## HOW TO COMPLETE THIS TASK
Give the number of lines below that hold the string "Open", and nothing more.

## Stored data
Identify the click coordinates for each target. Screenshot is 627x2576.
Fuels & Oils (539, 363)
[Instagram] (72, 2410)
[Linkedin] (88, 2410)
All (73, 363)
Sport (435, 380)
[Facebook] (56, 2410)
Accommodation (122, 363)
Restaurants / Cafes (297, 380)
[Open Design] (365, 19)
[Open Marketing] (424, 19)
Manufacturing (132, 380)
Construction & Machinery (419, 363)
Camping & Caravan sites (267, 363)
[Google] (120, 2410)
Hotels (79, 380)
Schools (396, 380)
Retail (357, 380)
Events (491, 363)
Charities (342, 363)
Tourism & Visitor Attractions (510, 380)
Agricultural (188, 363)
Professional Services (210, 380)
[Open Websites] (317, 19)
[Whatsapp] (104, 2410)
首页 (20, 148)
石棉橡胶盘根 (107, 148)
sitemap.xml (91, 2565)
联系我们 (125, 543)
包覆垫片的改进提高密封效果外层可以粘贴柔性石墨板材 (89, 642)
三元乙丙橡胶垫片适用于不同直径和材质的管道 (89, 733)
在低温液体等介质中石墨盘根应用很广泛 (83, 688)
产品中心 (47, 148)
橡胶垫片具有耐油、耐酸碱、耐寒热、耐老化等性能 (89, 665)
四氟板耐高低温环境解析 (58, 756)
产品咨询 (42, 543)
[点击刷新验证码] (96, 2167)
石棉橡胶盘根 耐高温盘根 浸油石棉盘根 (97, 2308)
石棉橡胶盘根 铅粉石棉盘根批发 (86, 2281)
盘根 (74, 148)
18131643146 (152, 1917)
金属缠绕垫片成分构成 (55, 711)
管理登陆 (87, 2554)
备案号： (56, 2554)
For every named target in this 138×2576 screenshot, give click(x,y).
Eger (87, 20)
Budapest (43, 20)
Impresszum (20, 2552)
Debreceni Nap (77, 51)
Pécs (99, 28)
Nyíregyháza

## WORKED SOLUTION
3